The others had reached the lander now and were banging on the side of the airlock.  “Bellamy, open the door!” they yelled desperately.

“I need to understand the contaminant,” I pressed.  “Noah, what was in your suit?”

“Nothing was in his suit,” Andrew fired back angrily.  “She’s sick and if you don’t let us in she’s going to die.”

Amelia was on her side and I could hear a rattle in her throat with every labored breath and word she spoke.  “This is… Ameliah Shah… final transmission…"

Over the commander’s final words, the crew continued banging on the side of the lander, screaming at me to let them in so they could save her.

“God dammit Bellamy, open this door!”

My stomach twisted in knots with the decision I was faced with - to save the lives of my fellow crewmates and risk contamination of myself and possibly of earth, or to keep them locked out and let them die of asphyxiation.

Kill them all and save my own life, or save them all now and condemn myself along with them.

I nearly did it.  

I nearly opened the airlock to let them in.  I nearly saved Amelia’s life and, in doing so, killed us all.

What stopped me was a realization I hadn’t come to until I’d given myself a moment to think.

The airlock could be opened from the outside.  Of course it could - I’d done it myself just a short time ago.
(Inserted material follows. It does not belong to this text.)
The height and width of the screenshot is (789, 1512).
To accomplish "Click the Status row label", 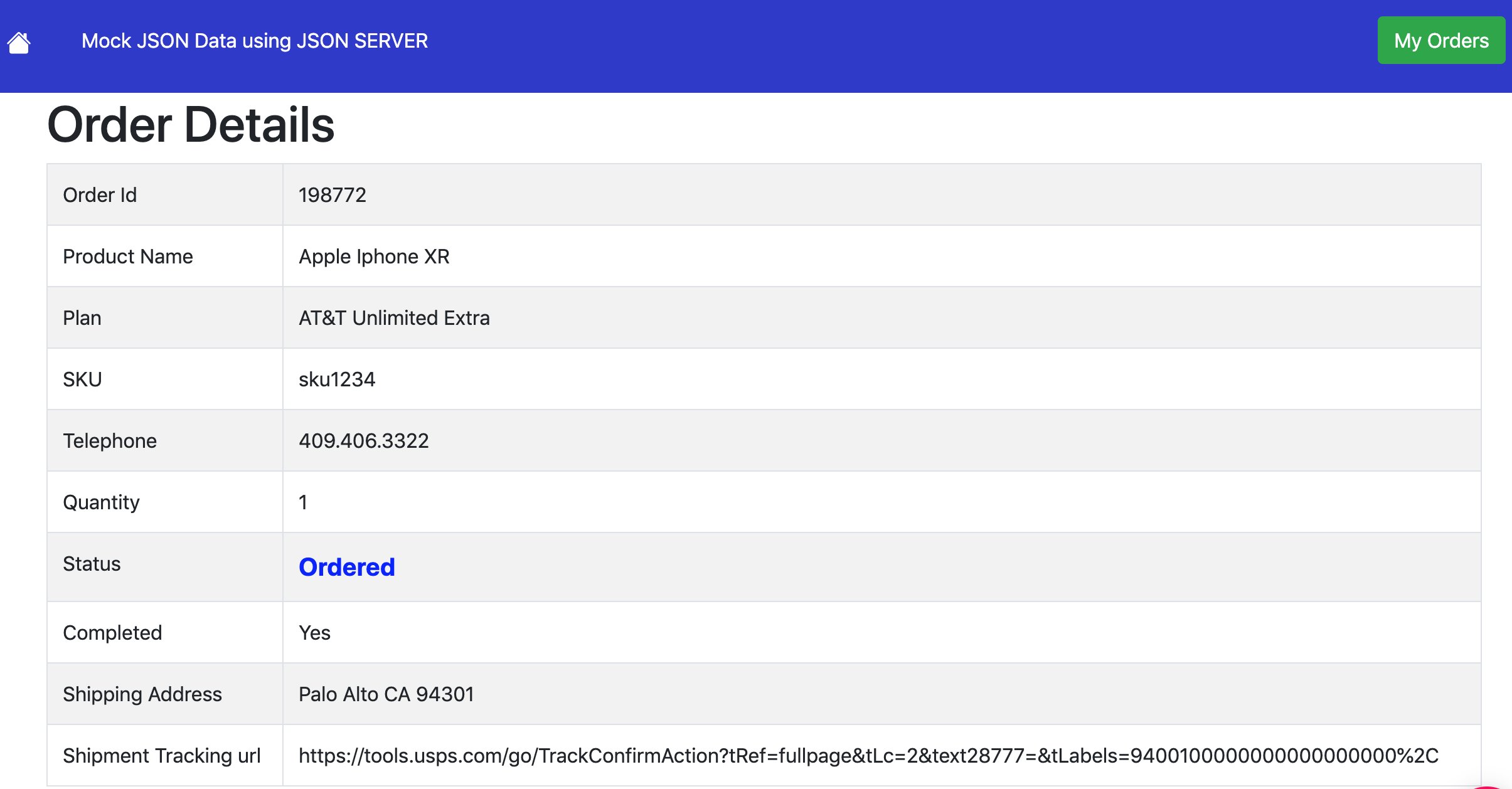I will tap(92, 564).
So why weren’t they opening it for themselves?  And why was Amelia the only one gasping for breath?

My decision was made - the airlock would remain closed, and I would condemn my friends to death.

The minutes fell away like the tears on my cheeks as I mourned the loss of my dear friend and commander while the sounds of fists beat against the side of the lander.  This carried on for an hour or so, maybe longer, and still none of them gasped for breath even once.

I went on about cycling through the reboot protocols again, something I hadn’t done since I’d repaired the antenna.  I hadn’t expected any results - it was simply something to do to keep my mind occupied away from the incessant sound of the banging at the door - so I was surprised when I picked up a series of grainy images of the video feed from the rover.

The images weren’t great given the poor signal, but I was able to make out all the detail I needed - the bodies of Diana Figueroa, Andrew Ratcliffe, and Noah Thornton.  Diana was draped over the front seat of the rover, Andrew was leaning against a rock about ten yards away, the glass of his helmet smashed, and Noah was lying face-down in the dust, half of his body hanging over the edge of a crater.

In the distance I could just barely make out another trio of what looked like bodies that bore a striking resemblance to the space suits worn by the last men that had walked across the same ground just over fifty years ago.  Men that I had read about, seen videos of, idolized. 

Perhaps one of whom had heeded the calls of his other crewmates and opened the door.